Non so che cosa si può fare -noi, dico- per fermare lo spargimento di sangue in Medio Oriente: da un certo momento della vita in poi, diventando grandi e poi vecchi, ogni morto si comincia a sentirlo come proprio, ogni vittima come una personale sconfitta. E forse qui si apre una strada.

Non so, dicevo, a parte sperare, sì, in una riapertura del dialogo, e sperare che chi ha possibilità di riaprire quel tavolo sia nelle condizioni di farlo al più presto, e sia illuminato da qualcosa, e trovi le parole giuste da dire e le cose giuste da fare.

Ma so senz’altro che cosa possiamo fare noi qui, e da subito.
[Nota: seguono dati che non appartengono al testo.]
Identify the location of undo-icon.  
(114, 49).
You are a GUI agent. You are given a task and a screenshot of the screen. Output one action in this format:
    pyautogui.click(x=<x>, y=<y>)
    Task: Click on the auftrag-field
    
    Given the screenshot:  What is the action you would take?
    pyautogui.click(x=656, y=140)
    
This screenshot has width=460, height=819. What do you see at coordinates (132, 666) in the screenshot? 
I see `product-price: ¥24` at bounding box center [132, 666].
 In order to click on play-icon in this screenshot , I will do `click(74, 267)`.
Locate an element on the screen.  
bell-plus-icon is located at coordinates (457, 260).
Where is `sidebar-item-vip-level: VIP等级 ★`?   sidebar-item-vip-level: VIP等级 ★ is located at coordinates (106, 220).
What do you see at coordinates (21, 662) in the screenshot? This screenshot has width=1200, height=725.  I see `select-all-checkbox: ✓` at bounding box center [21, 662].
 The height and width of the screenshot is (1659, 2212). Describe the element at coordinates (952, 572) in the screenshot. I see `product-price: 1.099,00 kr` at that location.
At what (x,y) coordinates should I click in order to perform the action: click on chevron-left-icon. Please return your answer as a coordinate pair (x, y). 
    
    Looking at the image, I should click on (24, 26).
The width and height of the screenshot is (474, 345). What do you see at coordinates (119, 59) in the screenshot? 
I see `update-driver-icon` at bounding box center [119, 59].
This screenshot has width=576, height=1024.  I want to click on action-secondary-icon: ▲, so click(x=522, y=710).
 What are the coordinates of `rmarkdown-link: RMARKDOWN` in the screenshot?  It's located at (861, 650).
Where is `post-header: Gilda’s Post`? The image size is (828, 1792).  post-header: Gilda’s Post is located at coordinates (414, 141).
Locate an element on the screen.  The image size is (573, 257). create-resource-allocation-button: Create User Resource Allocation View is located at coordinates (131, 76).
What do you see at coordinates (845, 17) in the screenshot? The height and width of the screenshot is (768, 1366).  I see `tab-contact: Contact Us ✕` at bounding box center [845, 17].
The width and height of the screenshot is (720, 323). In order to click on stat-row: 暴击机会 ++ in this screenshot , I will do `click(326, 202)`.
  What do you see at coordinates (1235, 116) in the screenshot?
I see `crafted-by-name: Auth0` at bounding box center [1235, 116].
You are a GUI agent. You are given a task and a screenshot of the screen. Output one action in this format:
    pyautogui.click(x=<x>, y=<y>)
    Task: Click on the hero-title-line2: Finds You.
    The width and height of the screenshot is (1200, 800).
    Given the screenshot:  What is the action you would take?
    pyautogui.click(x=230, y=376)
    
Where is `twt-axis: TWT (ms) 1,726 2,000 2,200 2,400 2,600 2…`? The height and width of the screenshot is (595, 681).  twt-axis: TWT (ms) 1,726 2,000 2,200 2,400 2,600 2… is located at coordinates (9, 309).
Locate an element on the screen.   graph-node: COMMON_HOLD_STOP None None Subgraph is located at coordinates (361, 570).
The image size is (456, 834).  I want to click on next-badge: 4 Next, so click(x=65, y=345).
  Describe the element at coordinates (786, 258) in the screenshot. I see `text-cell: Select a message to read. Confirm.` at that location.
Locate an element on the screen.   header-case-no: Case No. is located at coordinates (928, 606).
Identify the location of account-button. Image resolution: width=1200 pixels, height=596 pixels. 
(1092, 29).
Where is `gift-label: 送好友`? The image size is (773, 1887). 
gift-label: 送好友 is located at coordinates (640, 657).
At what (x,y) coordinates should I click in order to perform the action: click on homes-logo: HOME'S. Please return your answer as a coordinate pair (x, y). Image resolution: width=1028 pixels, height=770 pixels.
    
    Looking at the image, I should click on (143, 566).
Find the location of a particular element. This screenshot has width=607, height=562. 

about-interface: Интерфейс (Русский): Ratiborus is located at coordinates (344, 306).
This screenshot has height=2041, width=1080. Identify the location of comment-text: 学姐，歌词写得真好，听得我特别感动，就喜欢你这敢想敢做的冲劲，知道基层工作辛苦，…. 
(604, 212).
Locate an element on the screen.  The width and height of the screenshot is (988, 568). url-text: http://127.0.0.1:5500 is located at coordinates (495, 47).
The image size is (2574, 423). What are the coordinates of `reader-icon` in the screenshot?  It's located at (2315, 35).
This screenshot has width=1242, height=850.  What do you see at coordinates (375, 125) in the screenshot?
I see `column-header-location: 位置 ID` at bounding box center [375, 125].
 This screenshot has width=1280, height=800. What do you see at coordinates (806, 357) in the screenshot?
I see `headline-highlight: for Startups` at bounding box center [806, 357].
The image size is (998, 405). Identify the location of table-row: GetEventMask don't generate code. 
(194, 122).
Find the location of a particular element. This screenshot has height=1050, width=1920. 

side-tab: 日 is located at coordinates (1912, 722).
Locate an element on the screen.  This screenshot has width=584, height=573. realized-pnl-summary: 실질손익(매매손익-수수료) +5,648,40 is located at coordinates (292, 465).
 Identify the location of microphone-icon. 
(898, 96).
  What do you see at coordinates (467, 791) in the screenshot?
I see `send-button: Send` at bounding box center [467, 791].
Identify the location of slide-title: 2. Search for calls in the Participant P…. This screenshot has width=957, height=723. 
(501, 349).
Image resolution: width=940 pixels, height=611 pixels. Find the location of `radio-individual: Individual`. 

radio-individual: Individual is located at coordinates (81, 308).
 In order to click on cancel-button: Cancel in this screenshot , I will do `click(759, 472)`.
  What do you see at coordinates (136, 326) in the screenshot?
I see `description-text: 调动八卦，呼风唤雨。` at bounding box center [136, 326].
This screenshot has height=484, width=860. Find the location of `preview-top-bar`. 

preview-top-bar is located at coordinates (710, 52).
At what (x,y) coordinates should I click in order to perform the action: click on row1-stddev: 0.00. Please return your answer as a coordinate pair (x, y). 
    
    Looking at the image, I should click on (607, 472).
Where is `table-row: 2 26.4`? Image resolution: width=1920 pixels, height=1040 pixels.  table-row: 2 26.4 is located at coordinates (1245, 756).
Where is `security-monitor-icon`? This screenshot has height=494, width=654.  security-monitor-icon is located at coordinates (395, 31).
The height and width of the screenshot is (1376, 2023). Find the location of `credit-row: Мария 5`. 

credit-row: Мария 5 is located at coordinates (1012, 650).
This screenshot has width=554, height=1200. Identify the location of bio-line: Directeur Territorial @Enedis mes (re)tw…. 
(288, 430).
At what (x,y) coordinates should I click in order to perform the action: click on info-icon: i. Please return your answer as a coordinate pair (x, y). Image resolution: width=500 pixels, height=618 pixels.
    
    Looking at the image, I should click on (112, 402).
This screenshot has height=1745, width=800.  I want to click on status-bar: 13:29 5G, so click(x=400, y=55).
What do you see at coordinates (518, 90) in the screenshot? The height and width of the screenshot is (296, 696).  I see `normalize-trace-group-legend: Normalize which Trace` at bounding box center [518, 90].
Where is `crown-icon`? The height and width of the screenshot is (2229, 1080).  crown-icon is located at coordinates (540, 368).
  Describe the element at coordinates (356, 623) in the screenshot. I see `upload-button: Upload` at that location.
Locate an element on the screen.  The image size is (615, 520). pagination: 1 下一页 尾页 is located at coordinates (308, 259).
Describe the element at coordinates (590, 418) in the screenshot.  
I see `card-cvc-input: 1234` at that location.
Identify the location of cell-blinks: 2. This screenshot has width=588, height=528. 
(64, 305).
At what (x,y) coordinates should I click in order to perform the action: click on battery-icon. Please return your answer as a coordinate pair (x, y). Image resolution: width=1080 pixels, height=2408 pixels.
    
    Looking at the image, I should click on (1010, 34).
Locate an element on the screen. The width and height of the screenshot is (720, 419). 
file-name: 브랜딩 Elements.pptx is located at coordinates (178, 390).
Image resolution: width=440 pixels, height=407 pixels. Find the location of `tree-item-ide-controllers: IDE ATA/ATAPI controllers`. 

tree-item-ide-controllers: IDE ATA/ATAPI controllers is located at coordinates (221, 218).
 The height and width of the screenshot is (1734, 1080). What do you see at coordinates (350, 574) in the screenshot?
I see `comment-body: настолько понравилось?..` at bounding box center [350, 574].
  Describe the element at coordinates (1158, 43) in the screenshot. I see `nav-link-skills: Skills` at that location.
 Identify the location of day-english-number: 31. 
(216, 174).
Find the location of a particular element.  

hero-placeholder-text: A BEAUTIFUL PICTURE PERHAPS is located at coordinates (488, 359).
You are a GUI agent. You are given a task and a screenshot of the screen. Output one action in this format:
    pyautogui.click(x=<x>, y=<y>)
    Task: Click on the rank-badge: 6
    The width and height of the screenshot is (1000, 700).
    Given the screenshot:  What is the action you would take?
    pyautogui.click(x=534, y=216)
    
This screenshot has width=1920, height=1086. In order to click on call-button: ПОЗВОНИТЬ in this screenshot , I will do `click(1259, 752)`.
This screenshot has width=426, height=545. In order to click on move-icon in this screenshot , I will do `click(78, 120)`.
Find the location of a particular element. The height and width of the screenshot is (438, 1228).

Ed è amare il nostro nemico, se ne abbiamo uno, ed è una cosa così orribilmente difficile. Perché tante volte non riusciamo nemmeno ad amare l’amico, e perfino l’amore che crediamo di portare a chi amiamo spesso è così intriso di odio. Ma se sappiamo riconoscere questo, possiamo avere fiducia nel fatto che anche l’odio che che portiamo nei confronti del nemico è intriso d’amore, e allora si tratta di spostamenti non assoluti, alla portata del nostro passo.

Si tratta di spostare questo, e possiamo farcela. E prima ancora spostare la battaglia da fuori di noi a dentro di noi. E poiché la quantità di male è limitata, se tanti si porteranno un po’ del male dentro, un po’ della battaglia dentro, fuori ce ne sarà meno, fuori ci saranno meno combattimenti e meno morti.

Questo è quello che possiamo fare, io credo.